Source document
>> START

The up-mixing server 300 may be configured as a single server, or may be configured as a cloud server or a server cluster including a plurality of servers.
The content provider 400 may provide video content data or audio content data to the terminal 100 using a wired/wireless communication technology. The video content or the audio content data may include audio data.
The content provider 400 may refer to various content providing devices such as a radio base station, a terrestrial base station, a broadcast satellite, and a content data server.
Fig. 2 is a block diagram illustrating the terminal 100 that outputs multi-channel audio using a plurality of audio devices, according to an embodiment of the present disclosure.
Referring to Fig. 2, the terminal 100 may include a communication unit 110, an input unit 120, a learning processor 130, a sensing unit 140, an output unit 150, a memory 170, and a processor 180.
The communication unit 110 may also be referred to as a ,, communication modem or a communication circuit.
The communication unit 110 may transmit and receive data to and from external devices, such as the audio device 200 using a wired/wireless communication technology. For example, the communication unit 110 may transmit and receive sensor information, a user input, a learning model, a control signal, and the like to and from external devices.
The communication technology used by the communication unit 110 includes Global System for Mobile communication (GSM), Code Division Multi Access (CDMA), Long Term Evolution (LTE), 5G, Wireless LAN (WLAN), Wireless-Fidelity (Wi-Fi), Bluetooth^™, Radio Frequency Identification (RFID), Infrared Data Association (IrDA), ZigBee, Near Field Communication (NFC), and the like.
The input unit 120 may be referred to as an input interface.
The input unit 120 may obtain various types of data.
The input unit 120 may include a camera 121 for inputting an image signal, a microphone 122 for receiving an audio signal, a user input unit 123 for receiving information from a user, and the like. By treating the camera 121 or the microphone 122 as a sensor, a signal obtained from the camera 121 or the microphone 122 may be referred to as sensing data or sensor information.
Voice data or image data collected by the input unit 120 may be analyzed and processed as a user control command.
The input unit 120 may obtain training data for model learning, input data to be used to obtain an output using the learning model, and the like. The input unit 120 may obtain raw input data. In this case, the processor 180 or the learning processor 130 may extract an input feature by preprocessing the input data.

>> END

Dataset content
>> START

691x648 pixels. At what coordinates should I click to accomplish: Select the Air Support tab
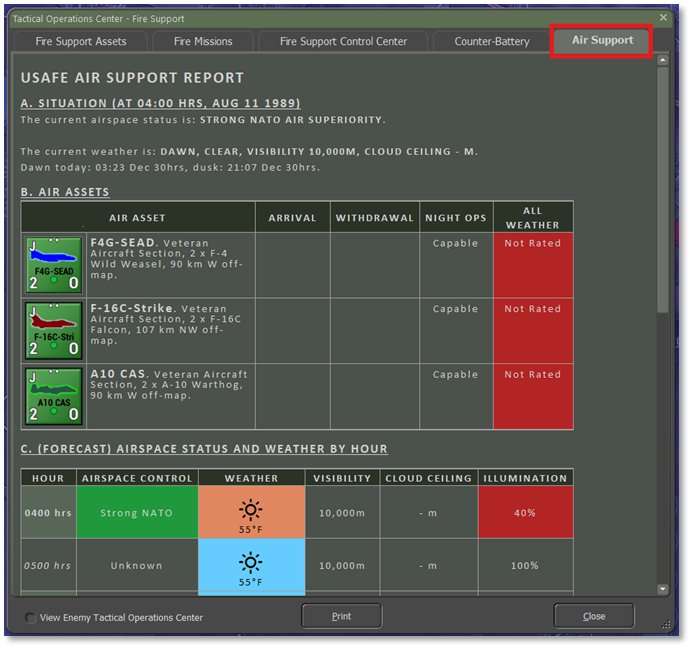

>> END

Work to do
Summarize the terminal description in two sentences. You won't need the lines for this.

Final result
The terminal 100 outputs multi-channel audio using several audio devices and may include a communication unit, an input unit, a learning processor, a sensing unit, an output unit, a memory, and a processor. Its communication unit can send and receive data with external devices such as the audio device 200 over wired or wireless technologies like LTE, 5G, Wi-Fi, and Bluetooth, and its input unit uses a camera, a microphone, and a user input unit to gather various data, including training data for model learning.